Elastic co-founder and CEO Shay Banon, who wrote the initial open-source project around which the enterprise search company was based and later courted controversy over licensing changes to that project, is stepping down as CEO but will remain with the company as chief technology officer.
Banon will be replaced by Ashutosh "Ash" Kulkarni, who is currently Elastic’s chief product officer. Banon will also step down as chairman of Elastic’s board of directors but will remain a member of the board, which will also now include Kulkarni, Elastic announced Wednesday.
"Over the last few months I realized that the best way I can serve Elastic is by following the things I'm most passionate about," such as product development, Banon told Protocol in an interview ahead of the announcement. Banon was Elastic's original CTO before becoming CEO in 2017.
Elastic was founded in 2012 around the Elasticsearch open-source project, which Banon created while trying to index recipes for his wife, who was attending cooking school. The company grew to include the Logstash and Kibana projects, which formed the ELK stack and helped companies search software logs and monitor the performance of their applications.

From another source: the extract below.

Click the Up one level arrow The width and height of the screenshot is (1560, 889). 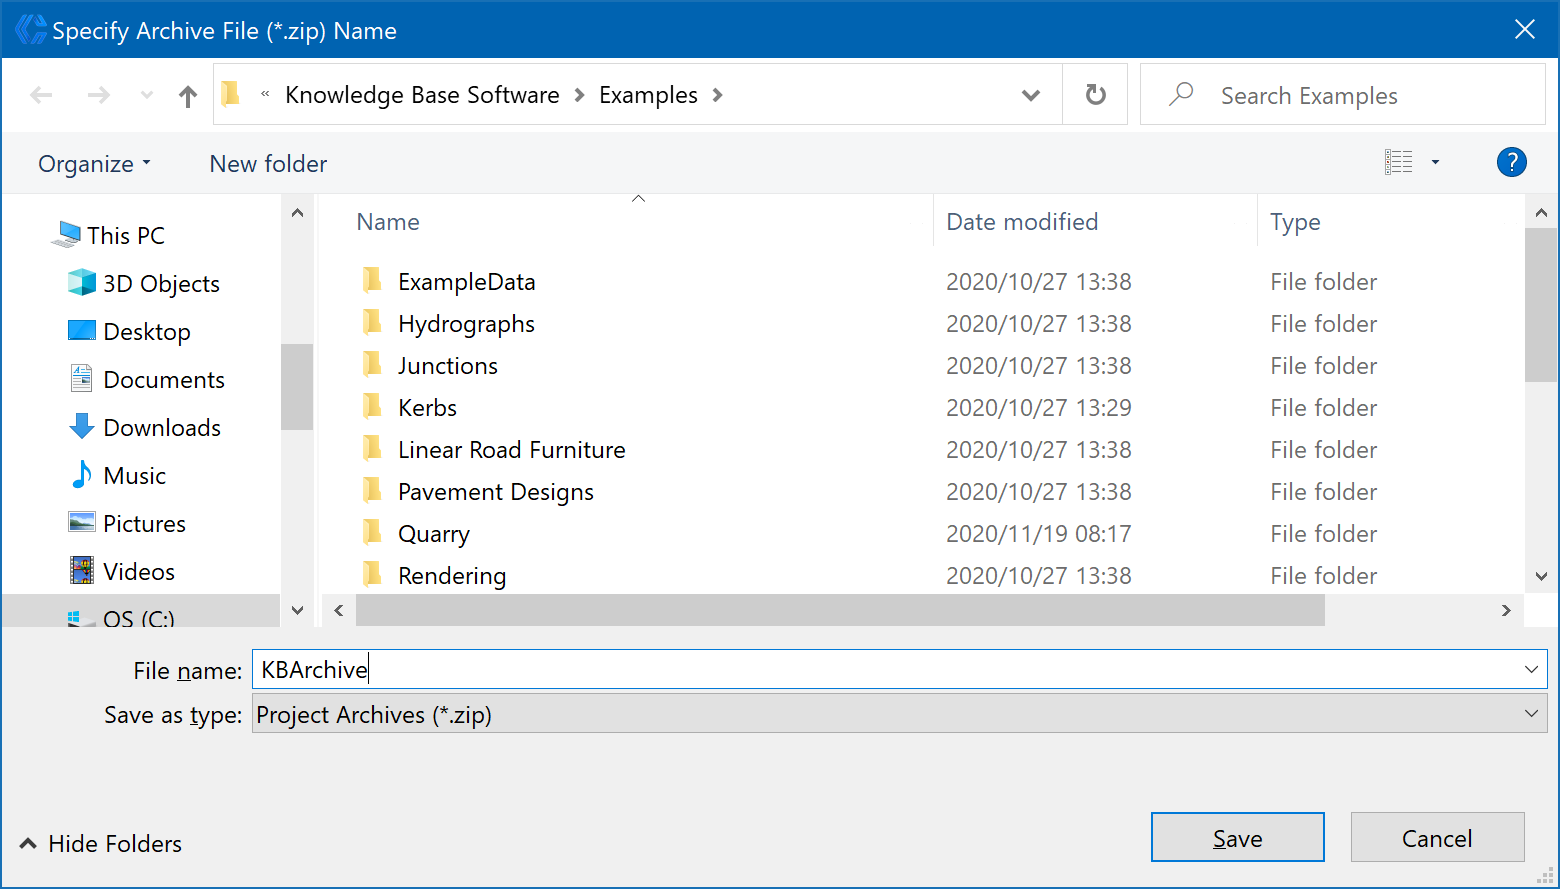click(187, 96)
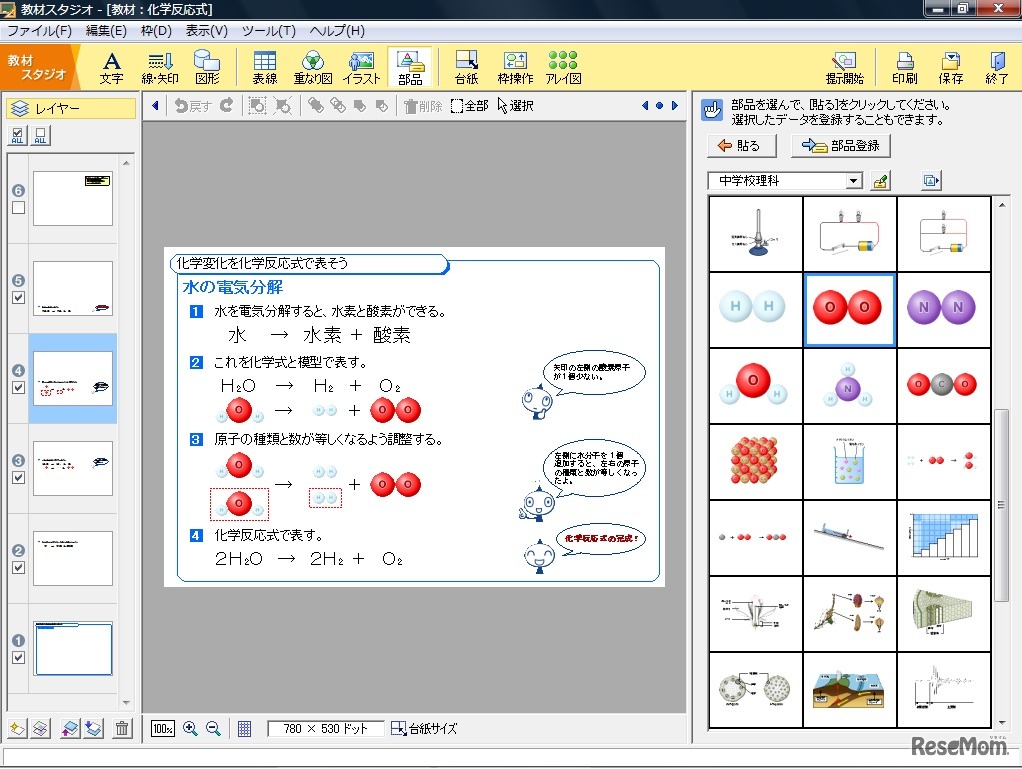Uncheck the layer 1 checkbox
The height and width of the screenshot is (769, 1022).
[x=18, y=657]
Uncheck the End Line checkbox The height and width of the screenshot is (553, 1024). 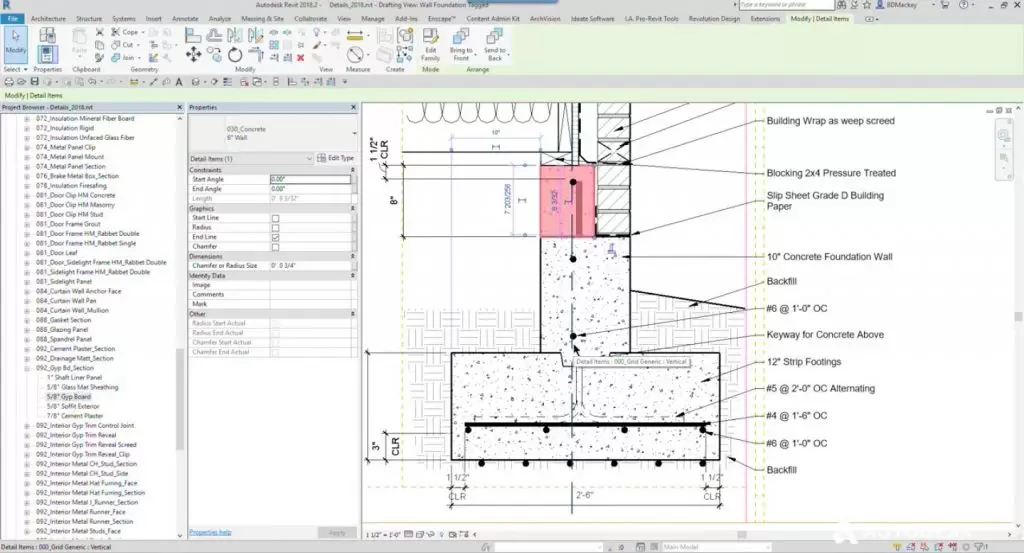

The company went public in 2018 and has grown steadily, recording $206 million in revenue during the third quarter of 2021, up 42% compared to the previous year. However, frustration over Elastic’s relationship with AWS boiled over last year, resulting in a series of licensing changes to the core open-source project designed to make it more difficult for cloud providers to build their own services around the project. That decision created a fair amount of rancor within open-source circles.
Almost a year later, "I'm so happy about the clarity that that decision created in the market," Kulkarni told Protocol. A large part of the dispute involved AWS' use of Elasticsearch's trademark in its own service; after Elastic's January 2021 decision to change the licensing policies, AWS forked the project and renamed its version Opensearch.
Benchmark's Chetan Puttagunta, currently lead independent director on Elastic's board, will now become chairman. Elastic also announced that it expects fourth-quarter revenue and non-GAAP net loss per share to exceed its previous guidance.